## TEXT EXTRACT
-- BEGIN --
I'd like to have a better intuitive idea of how bad this really is. My current
understanding is that we don't know how bad it really is but it "feels vaguely
bad". I am focusing on the global scenario right now but only because I know
it's important and that any complex IO or filesystem can overflow the stack.

> > Do you have test scenarios already setup for functional and performance
> > regression testing of containers? If so, can you run tests with this series
> > and see what sort of impact you find? I haven't done performance testing
> > with containers to date so I don't know what the expected values are.
> >
> Maybe kernbench is enough.

I think kernbench only stresses reclaim in very specific scenarios. I wouldn't
think it is reliable for this sort of evaluation. I've been using sysbench
and the high-order stress allocation to evaulate IO and lumpy reclaim. I'm
missing a test on stack-usage because I lack a test situation with complex
IO (I lack the resources to setup such a thing) or a complex FS (because I
haven't set up one).

> I think it does enough write and malloc.
> 'Limit' size for test depends on your host. I sometimes does this on
> 8cpu SMP box.
>
> # mount -t cgroup none /cgroups -o memory
> # mkdir /cgroups/A
> # echo $$ > /cgroups/A
> # echo 300M > /cgroups/memory.limit_in_bytes
> # make -j 8 or make -j 16
>

That sort of scenario would be barely pushed by kernbench. For a single
kernel build, it's about 250-400M depending on the .config but it's still
a bit unreliable. Critically, it's not the sort of workload that would have
lots of long-lived mappings that would hurt a workload a lot if it was being
paged out.

> Comparing size of swap and speed will be interesting.
> (Above 300M is enough small because my test machine has 24G memory.)
>
> Or
> # mount -t cgroup none /cgroups -o memory
> # mkdir /cgroups/A
> # echo $$ > /cgroups/A
> # echo 50M > /cgroups/memory.limit_in_bytes
> # dd if=/dev/zero of=./tmpfile bs=65536 count=100000
>

That would push it more, but you're still talking about short-lived
processes with a lowish footprint that might not hurt in an obvious
manner in a writeback situation.

A more reliable measure would be sysbench sized to the size of the container
I imagined.

> or some. When I tested the original patch for "avoiding writeback" by
> Dave Chinner, I saw 2 ooms in 10 tests.
> If not patched, I never see OOM.
>

My patches build on Dave's approach somewhat by waiting in lumpy reclaim
for the IO to happen and in the general case by batching the dirty pages
together for kswapd.

> > > Maybe an ideal solution will be
> > > - support buffered I/O tracking in I/O cgroup.
> > > - flusher threads should work with I/O cgroup.
> > > - memcg itself should support dirty ratio. and add a trigger to kick flusher
> > > threads for dirty pages in a memcg.
-- END --
## DATASET EXTRACT
-- BEGIN --
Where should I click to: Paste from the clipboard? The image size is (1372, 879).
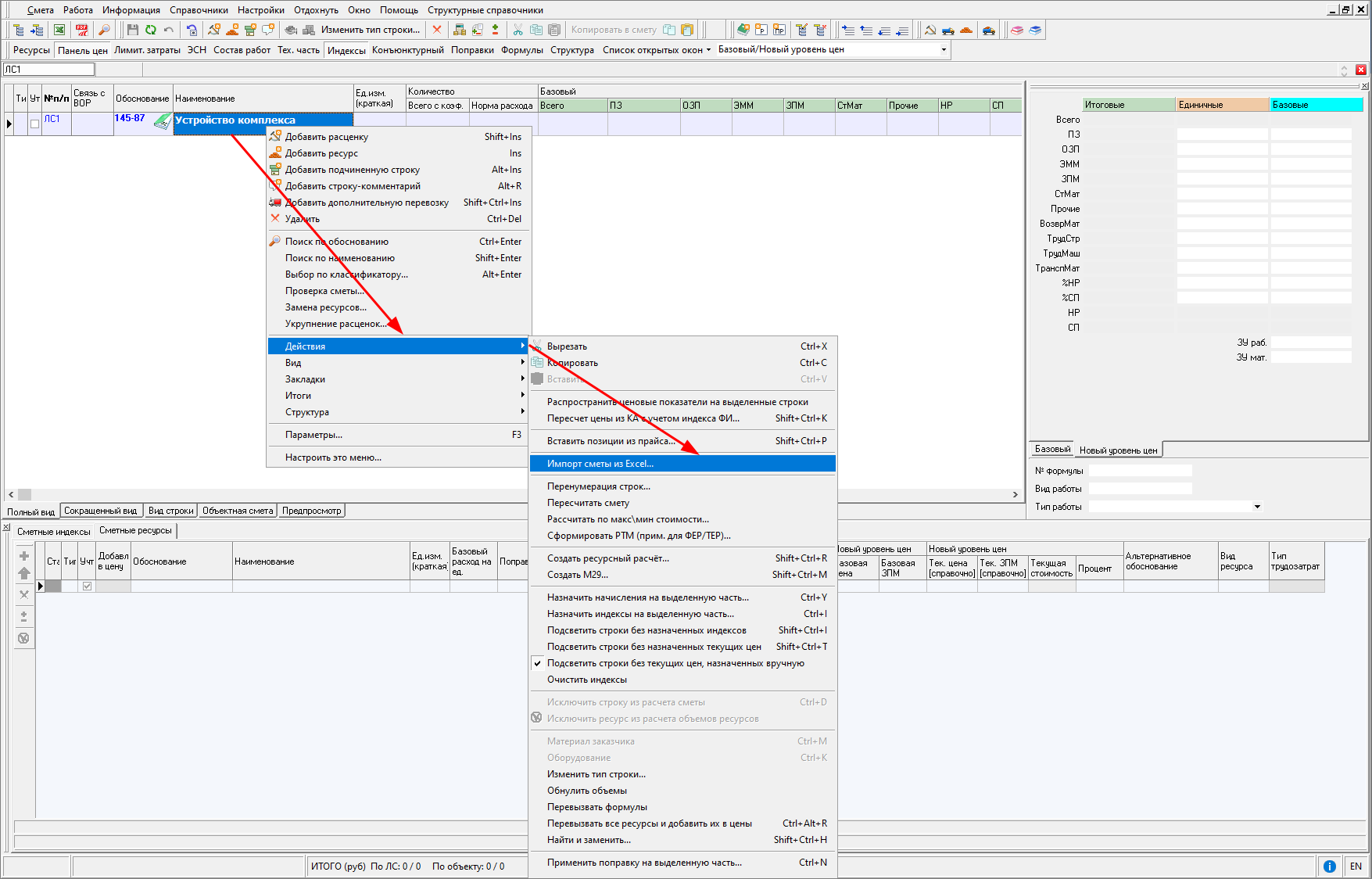point(555,30)

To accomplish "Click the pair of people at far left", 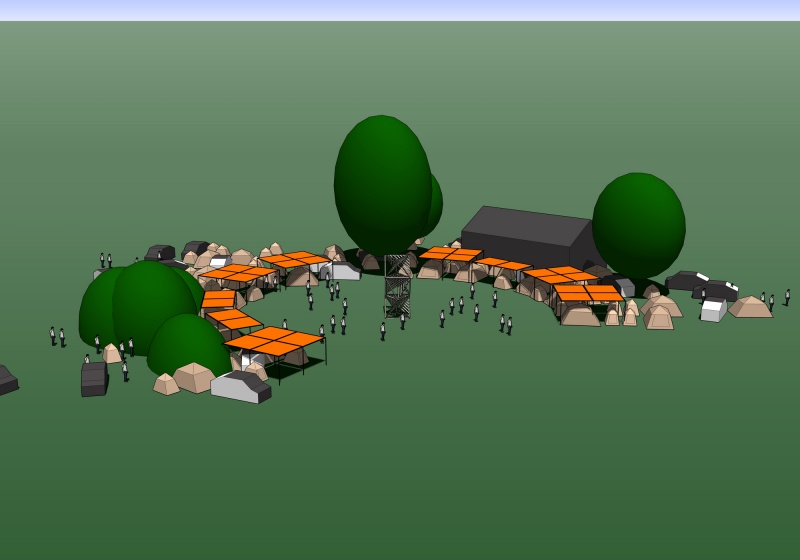I will 57,336.
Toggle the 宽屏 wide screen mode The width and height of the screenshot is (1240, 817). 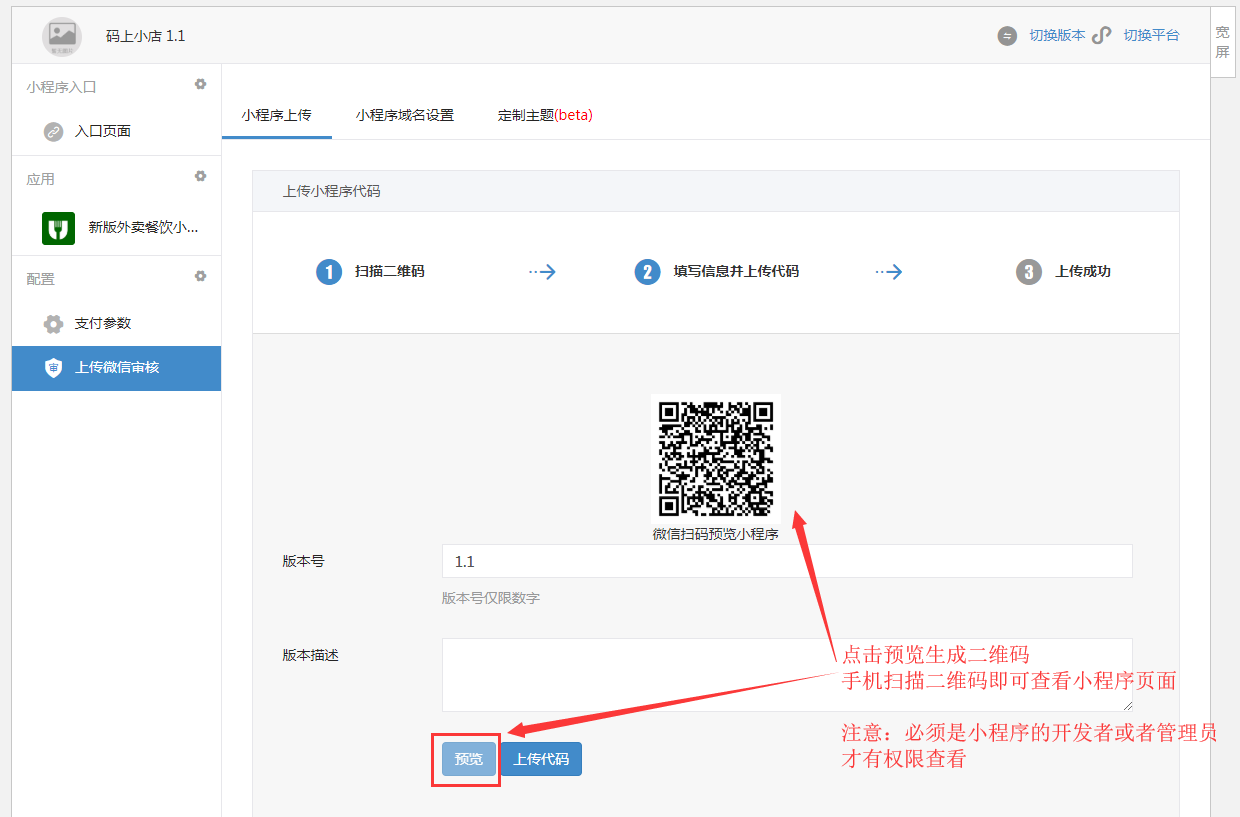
-- END --
## EXERCISE PROMPT
Answer these questions about the reclaim testing thread:
(a) How much memory does the test machine that runs the 300M limit test have?
(b) When the original "avoiding writeback" patch was tested, how many OOMs occurred in 10 tests?
(c) Which two tools has the writer been using to evaluate IO and lumpy reclaim?

## RESULT OF THE TASK
(a) 24G
(b) 2
(c) sysbench and the high-order stress allocation